7. **Decay pass** — age out low-importance memories
8. **Session cleanup** — abandon stale sessions, compute summaries
## Session Tracking & Temporal Awareness
YantrikDB tracks conversation sessions as first-class engine primitives — not faked via metadata:
```
┌────────────────────────────────────────────────┐
│ Session Lifecycle │
│ │
│ session_start("default", "mcp-server") │
│ ↓ │
│ record() → auto-linked to active session │
│ record() → auto-linked to active session │
│ record() → auto-linked to active session │
│ ↓ │
│ session_end() → computes: │
│ • memory_count, avg_valence │
│ • topic extraction from entity graph │
│ • duration │
└────────────────────────────────────────────────┘
```
**Temporal helpers** give the engine time awareness:
- **`stale(days)`** — high-importance memories not accessed in N days ("I'm forgetting something important")
- **`upcoming(days)`** — memories with deadlines approaching ("Your dentist appointment is Thursday")

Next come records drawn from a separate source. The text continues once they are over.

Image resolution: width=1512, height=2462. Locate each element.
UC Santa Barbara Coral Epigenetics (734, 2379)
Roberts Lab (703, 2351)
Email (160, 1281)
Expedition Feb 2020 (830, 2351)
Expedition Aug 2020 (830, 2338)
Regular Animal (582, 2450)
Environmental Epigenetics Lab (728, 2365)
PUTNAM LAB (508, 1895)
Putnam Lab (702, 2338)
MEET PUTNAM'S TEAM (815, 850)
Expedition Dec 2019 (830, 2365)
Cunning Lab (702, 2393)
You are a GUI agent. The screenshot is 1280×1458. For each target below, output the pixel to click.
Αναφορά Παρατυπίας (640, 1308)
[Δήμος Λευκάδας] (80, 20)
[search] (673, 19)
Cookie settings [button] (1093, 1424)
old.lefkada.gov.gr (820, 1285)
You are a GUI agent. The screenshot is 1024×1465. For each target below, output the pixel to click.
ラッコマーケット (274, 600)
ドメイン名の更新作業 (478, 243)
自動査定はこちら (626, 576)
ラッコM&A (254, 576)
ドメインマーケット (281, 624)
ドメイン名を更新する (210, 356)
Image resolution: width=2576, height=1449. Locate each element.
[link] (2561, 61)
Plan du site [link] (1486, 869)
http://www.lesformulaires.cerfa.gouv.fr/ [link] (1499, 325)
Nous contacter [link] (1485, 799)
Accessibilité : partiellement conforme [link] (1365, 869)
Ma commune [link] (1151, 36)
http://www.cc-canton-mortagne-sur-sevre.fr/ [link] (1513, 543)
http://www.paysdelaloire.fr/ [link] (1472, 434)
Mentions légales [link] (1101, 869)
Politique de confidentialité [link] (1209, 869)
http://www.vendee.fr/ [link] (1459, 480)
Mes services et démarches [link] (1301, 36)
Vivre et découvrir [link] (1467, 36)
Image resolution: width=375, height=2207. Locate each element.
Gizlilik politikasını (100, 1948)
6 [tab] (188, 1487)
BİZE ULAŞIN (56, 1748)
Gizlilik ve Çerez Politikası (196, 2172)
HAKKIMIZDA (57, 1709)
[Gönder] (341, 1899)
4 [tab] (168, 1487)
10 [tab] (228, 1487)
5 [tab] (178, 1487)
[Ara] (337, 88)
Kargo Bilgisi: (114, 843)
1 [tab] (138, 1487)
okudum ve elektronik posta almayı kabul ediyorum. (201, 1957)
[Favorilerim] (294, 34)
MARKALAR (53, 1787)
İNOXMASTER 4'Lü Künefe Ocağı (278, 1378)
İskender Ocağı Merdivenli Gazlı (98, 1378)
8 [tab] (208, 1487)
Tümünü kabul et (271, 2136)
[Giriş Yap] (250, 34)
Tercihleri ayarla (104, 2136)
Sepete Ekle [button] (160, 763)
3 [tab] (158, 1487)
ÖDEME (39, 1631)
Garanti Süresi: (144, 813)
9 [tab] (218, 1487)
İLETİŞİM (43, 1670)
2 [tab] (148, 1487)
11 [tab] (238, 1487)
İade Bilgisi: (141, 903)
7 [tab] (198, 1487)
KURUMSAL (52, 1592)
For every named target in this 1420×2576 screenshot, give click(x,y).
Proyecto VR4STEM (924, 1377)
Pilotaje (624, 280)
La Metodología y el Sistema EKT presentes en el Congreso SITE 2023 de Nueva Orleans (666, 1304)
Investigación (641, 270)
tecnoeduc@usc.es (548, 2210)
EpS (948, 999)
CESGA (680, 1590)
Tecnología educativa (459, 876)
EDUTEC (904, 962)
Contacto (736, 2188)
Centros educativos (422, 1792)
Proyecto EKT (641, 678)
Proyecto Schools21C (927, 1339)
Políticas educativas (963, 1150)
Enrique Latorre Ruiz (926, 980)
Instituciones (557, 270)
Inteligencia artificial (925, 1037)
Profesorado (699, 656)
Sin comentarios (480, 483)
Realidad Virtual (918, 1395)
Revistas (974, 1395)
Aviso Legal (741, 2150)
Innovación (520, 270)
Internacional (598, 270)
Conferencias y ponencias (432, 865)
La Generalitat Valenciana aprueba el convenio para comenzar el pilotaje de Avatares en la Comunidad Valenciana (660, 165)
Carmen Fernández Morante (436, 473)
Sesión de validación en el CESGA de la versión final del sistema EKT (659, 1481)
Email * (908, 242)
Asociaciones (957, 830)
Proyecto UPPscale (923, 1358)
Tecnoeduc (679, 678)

- **`entity_profile(entity, days)`** — rich profile: valence trend, domain distribution, session count, interaction frequency, dominant emotion
**Cross-domain pattern mining** uses the HNSW vector index to find surprising connections between domains:
- A work frustration pattern that correlates with health domain entries
- An entity (person, concept) that bridges finance and family domains
- Scored by `similarity × domain_surprise × entity_support` — common co-occurrences are penalized
## Technical Decisions
| **Architecture** | Embedded (like SQLite) | No server overhead, sub-ms local reads, single-tenant |
| **Core language** | Rust | Memory safety without GC pauses, ideal for embedded engines |
| **Bindings** | Python, TypeScript | Agent/AI layer integration |
| **Storage format** | Single file per user | Portable, backupable, no infrastructure |
| **Sync** | CRDTs + append-only log | Conflict-free for most operations, deterministic |
| **Query interface** | Cognitive operations API | Not SQL — designed for how agents think |
| **Sessions** | Engine-native tracking | Auto-links memories, computes valence/topics per session |
| **Cross-domain mining** | HNSW-based | Uses existing vector index for O(k·n) instead of O(n²) pairwise |
## Target Use Cases
- **AI Companions** — persistent, evolving relationships across devices
- **Autonomous Agents** — long-horizon planning with memory consolidation
- **Multi-Agent Systems** — shared memory between cooperating agents
- **Personal AI Assistants** — that actually remember and grow with you
## Roadmap
- [x] **V0** — Single device, embedded engine, core memory model (record, recall, relate, consolidate, decay)
- [x] **V1** — Replication log, sync between two devices
- [x] **V2** — Conflict resolution with human-in-the-loop, production-grade sync
- [x] **V3** — Proactive cognition loop, pattern detection, trigger system
- [x] **V4** — Sessions, temporal awareness, cross-domain pattern mining, entity profiles
- [ ] **V5** — Multi-agent shared memory, federated learning across users
## Research & Publications
- **U.S. Patent Application 19/573,392** (March 2026): "Cognitive Memory Database System with Relevance-Conditioned Scoring and Autonomous Knowledge Management"
- **Zenodo:** [YantrikDB: A Cognitive Memory Engine for Persistent AI Systems](https://zenodo.org/records/14933693)
- **Related work by the author:** ["Convert Once, Consume Many: SDF for Cacheable, Typed Semantic Extraction from Web Pages"](https://zenodo.org/records/18559223) — solving efficient data ingestion for AI agents (the upstream problem to memory)
## Author
**Pranab Sarkar**
- ORCID: [0009-0009-8683-1481](https://orcid.org/0009-0009-8683-1481)
- LinkedIn: [pranab-sarkar-b0511160](https://www.linkedin.com/in/pranab-sarkar-b0511160/)
- Email: developer@pranab.co.in
## Patent
YantrikDB's cognitive memory methods are covered by U.S. Patent Application No. 19/573,392 (filed March 20, 2026), claiming priority to Provisional Application No. 63/991,357 (filed February 26, 2026).
## License
Copyright (c) 2026 Pranab Sarkar
This program is free software: you can redistribute it and/or modify it under the terms of the GNU Affero General Public License as published by the Free Software Foundation, version 3.
See [LICENSE](LICENSE) for the full text.